§ **Extracted text**
Try JProfiler.  It can track where you application is spending all of its time. 
 One thing that came up earlier is that OGNL is a hog.  However, we haven't 
found Tapestry to be the issue, but the rest of the app...

regards,

Mark

Mark J. Stang
Senior Engineer/Architect
office: +1 303.468.2900
mobile: +1 303.507.2833
Ping Identity



-----Original Message-----
From: James Carman [mailto:[EMAIL PROTECTED]
Sent: Mon 10/9/2006 1:52 PM
To: Tapestry users
Subject: Re: Thoughts about performance monitoring in Tapestry
 
Have you tried turning on Tapestry's "friendly URLs"?  That would give you
some better URLs to deal with maybe.

> Hi,
>
> I'm currently analyzing an application built completely with Tapestry,
> and additionally uses Spring, Hibernate, and EJBs. The main tool for
> the performance analysis is an agent that is deployed in WebLogic and
> reads HTTP requests, bean calls, and mostly everything that happens
> inside the application (with, of course, a performance penalty while
> the agent is on).
>
> But, obviously, there are only two main HTTP requests that show up in
> the tool: a GET on /app_name/app, and POST on the same URL. Although
> it is possible to analyze the request parameters, it would be very
> hard to determine which pages are being called the most, which take
> the most time to render, etc, without adding some kind of logging to
> the app source, because most of the time the parameters, as all of you
> know, are everything but friendly (the app is built with TP 3.0).
>
> So the tool really has a hard time trying to figure which requests are
> the slowest, and the bean request tree is a huge list of all the beans
> that are called from within Tapestry .java controllers, regardless of
> the page. Since the app is using IoC through Spring, this makes it
> even harder to figure which calls are being made at any specific
> point.

§ **What to work on**
**1)** Summarize the email thread in three sentences.
**2)** Quote the email thread, the stretch from "Have you tried" through "agent is on).".

§ **Raw data**
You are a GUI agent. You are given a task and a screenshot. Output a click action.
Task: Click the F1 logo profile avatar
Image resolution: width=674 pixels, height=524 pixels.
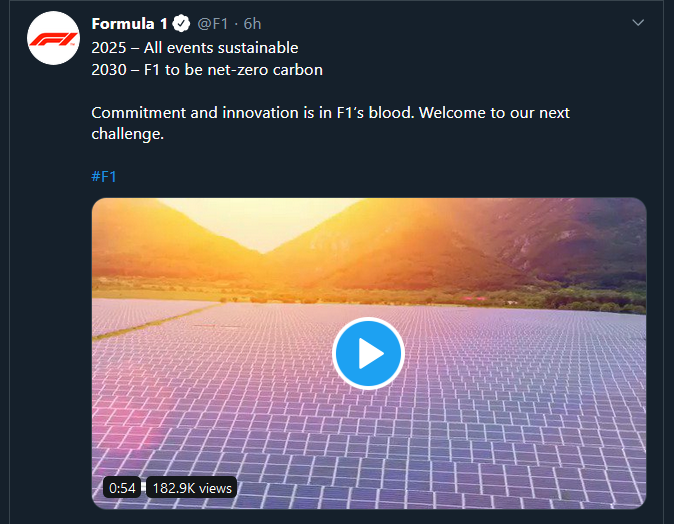[54, 39]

§ **Answer set**
**1)** One writer is analyzing a Tapestry 3.0 application that also uses Spring, Hibernate, and EJBs, using an agent deployed in WebLogic, but the tool shows only a GET and a POST on /app_name/app. That makes it hard to tell which pages are called most or take longest to render, and Spring's IoC makes it harder to see which calls are made at any point. The replies suggest turning on Tapestry's "friendly URLs" and trying JProfiler, adding that OGNL is a hog but that Tapestry has not been found to be the issue.

**2)**
Have you tried turning on Tapestry's "friendly URLs"?  That would give you
some better URLs to deal with maybe.

> Hi,
>
> I'm currently analyzing an application built completely with Tapestry,
> and additionally uses Spring, Hibernate, and EJBs. The main tool for
> the performance analysis is an agent that is deployed in WebLogic and
> reads HTTP requests, bean calls, and mostly everything that happens
> inside the application (with, of course, a performance penalty while
> the agent is on).